This huanghuali wood traveling bookcase (a “tushu shinggui” if you want to use Japanese)
sold recently for $47,000 at Christie’s. It’s picture had been bouncing around the blogosphere for a while, complete with comments about how beautiful it is. The stain really brings out the wood grain, and it look like the doors were cut from the same board. Which isn’t surprising, given that it dates from the early 1600s. It’s a very simple piece, with very little ornamental woodwork. The metal work is also very simple, but together they make a very elegant package. Unfortunately, there are no photos online of the box’s interior. Inside it contains two small drawers (for writing instruments?) and a single shelf.

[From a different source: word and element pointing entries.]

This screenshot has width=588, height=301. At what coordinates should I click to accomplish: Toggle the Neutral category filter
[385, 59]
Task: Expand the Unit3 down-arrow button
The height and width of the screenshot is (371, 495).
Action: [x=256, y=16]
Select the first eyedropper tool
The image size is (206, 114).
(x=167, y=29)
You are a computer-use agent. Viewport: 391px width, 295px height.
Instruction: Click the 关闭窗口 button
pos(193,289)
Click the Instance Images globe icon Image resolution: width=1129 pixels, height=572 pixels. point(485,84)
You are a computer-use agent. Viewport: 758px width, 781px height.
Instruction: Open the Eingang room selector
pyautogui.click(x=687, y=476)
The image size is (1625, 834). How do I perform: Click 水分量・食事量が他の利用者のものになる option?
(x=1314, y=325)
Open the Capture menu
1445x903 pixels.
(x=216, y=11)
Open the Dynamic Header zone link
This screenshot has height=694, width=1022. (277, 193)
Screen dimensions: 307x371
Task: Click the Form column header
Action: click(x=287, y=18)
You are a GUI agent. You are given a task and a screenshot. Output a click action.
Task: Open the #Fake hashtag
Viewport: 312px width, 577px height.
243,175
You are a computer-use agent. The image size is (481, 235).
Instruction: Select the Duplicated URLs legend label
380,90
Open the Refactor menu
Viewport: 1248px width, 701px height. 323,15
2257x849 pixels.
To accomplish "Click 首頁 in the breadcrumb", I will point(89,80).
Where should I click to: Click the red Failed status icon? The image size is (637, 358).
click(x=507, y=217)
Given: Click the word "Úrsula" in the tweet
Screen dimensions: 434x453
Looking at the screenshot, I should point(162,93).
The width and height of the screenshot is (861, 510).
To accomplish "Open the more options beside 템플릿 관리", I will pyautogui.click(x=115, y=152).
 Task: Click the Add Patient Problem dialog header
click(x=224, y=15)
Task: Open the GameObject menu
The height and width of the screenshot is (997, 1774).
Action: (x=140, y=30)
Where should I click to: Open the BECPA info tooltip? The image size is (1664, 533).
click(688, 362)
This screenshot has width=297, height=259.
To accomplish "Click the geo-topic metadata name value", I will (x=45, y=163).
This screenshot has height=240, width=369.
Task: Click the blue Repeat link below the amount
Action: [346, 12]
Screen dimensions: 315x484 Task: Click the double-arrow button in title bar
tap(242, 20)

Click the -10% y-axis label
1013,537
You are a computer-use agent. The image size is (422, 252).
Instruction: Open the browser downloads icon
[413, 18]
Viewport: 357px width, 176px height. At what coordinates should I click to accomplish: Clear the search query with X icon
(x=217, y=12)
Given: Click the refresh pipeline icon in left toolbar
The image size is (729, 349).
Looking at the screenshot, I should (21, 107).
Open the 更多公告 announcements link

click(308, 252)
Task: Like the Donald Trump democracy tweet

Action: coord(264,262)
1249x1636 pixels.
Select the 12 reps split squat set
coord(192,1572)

When I first saw the bookcase, I immediately thought of another traveling bookcase, the USLHE traveling library. Both are similar in both form and function. (The tushu shinggui is undoubtedly better looking though.) The USLHE libraries were government owned crates of books that were issued on a rotating basis to lighthouses. Every so many weeks, when the lighthouse was resupplied, the libraries would be switched.
Both of these bookcases remind me of my media cabinet. Again, it’s the general shape. Of course my cabinet was designed to hold CDs and DVDs, not books, nor was it it meant to be particularly mobile. Still, they both store media compactly behind closed doors.